The generally positive and high inclination values obtained for Expedition 325 samples are not what is expected for the low paleolatitude of the sampling sites (latitude = 15°–20°S) with corresponding geocentric axial dipole values of ~28° to 36°S. One interpretation of the results is that a significant portion of the drilling overprint remains on the majority of samples studied. Alternatively, there may be a pervasive present-field overprint that was not possible to remove with alternating-field demagnetization experiments.

Anhysteretic remanent magnetization (ARM) values (n = 134) have an arithmetic mean of 5.16 × 10–8 A/m (Fig. F23D). Values >3 × 10–8 A/m occur in interval 325-M0041A-12R-1, 3–20 cm, with an average of 2.69 × 10–7 A/m. The rest of the core shows an arithmetic mean of 2.16 × 10–8 A/m. Therefore, the uppermost ~20 cm of Section 325-M0041A-12R-1 has ARM of over an order higher than the rest of the section. This interval at the top of the section testifies that depositional or preservation conditions are different here than in the rest of the section. We do not exclude the contamination of this interval during the drilling operations, which may have biased the magnetic properties.

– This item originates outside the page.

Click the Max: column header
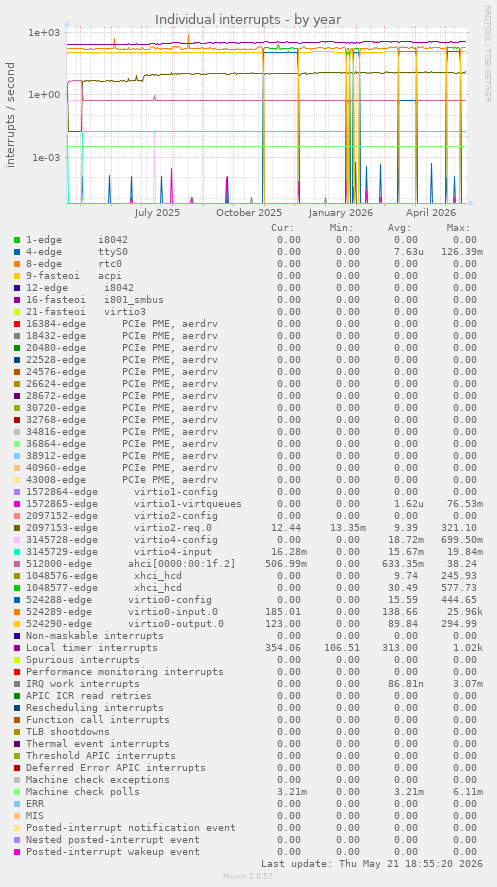Image resolution: width=497 pixels, height=887 pixels. (458, 228)
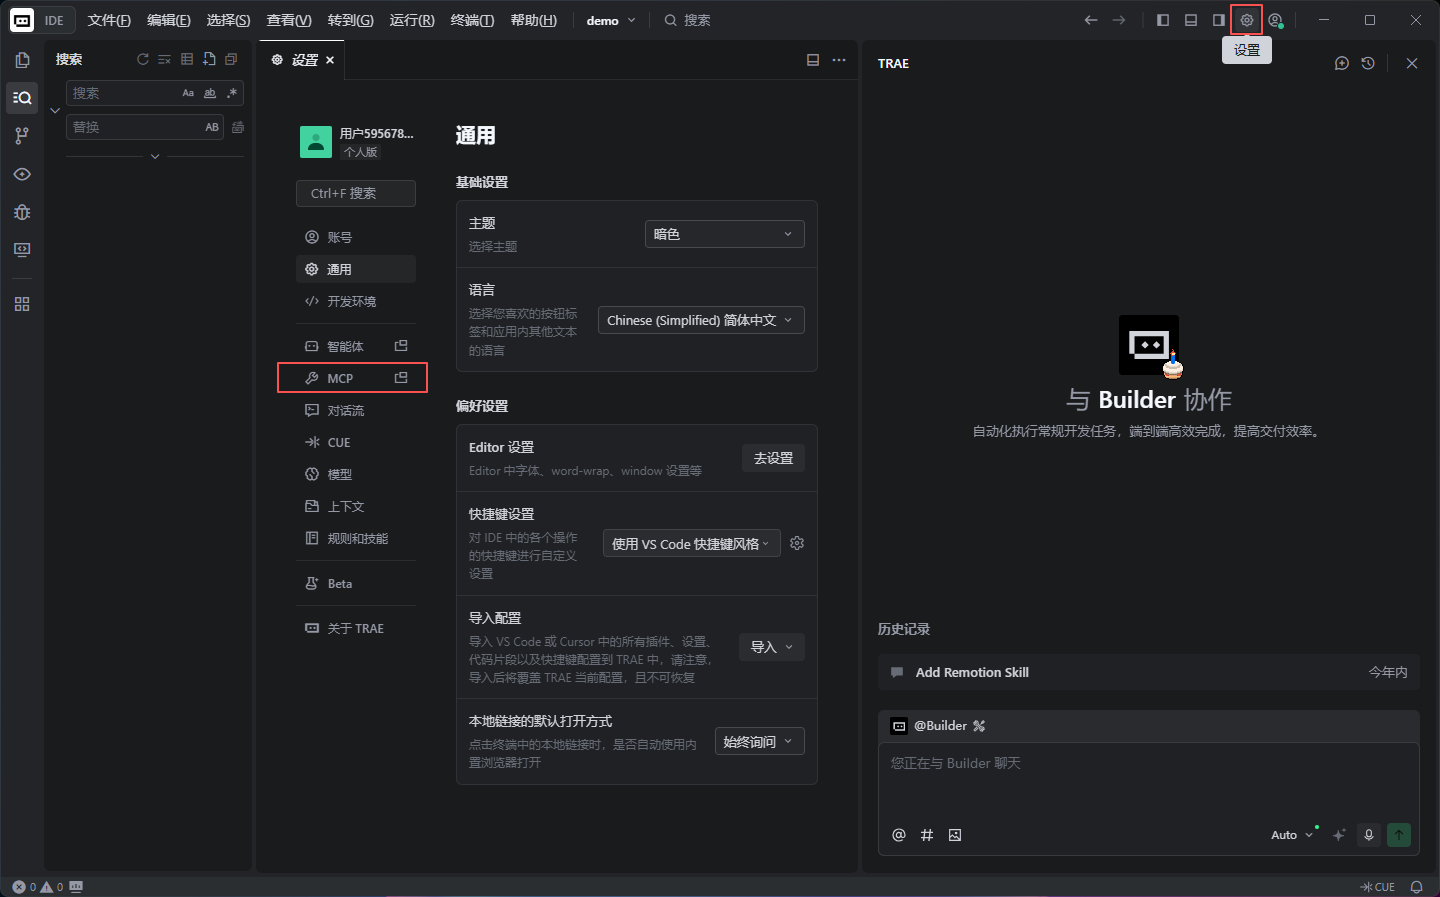Click the keybinding settings gear icon
Image resolution: width=1440 pixels, height=897 pixels.
tap(797, 543)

This hole has a single calibrated radiocarbon age of 17 cal y BP from Core 325-M0041A-2R (Fig. F25). The dated sample is from the top of the hole, indicating that this hole may have captured part of the early deglaciation. There are 10 cores beneath this 17 cal y BP section, indicating that this hole may have also recovered material from the Last Glacial Maximum, and possibly older.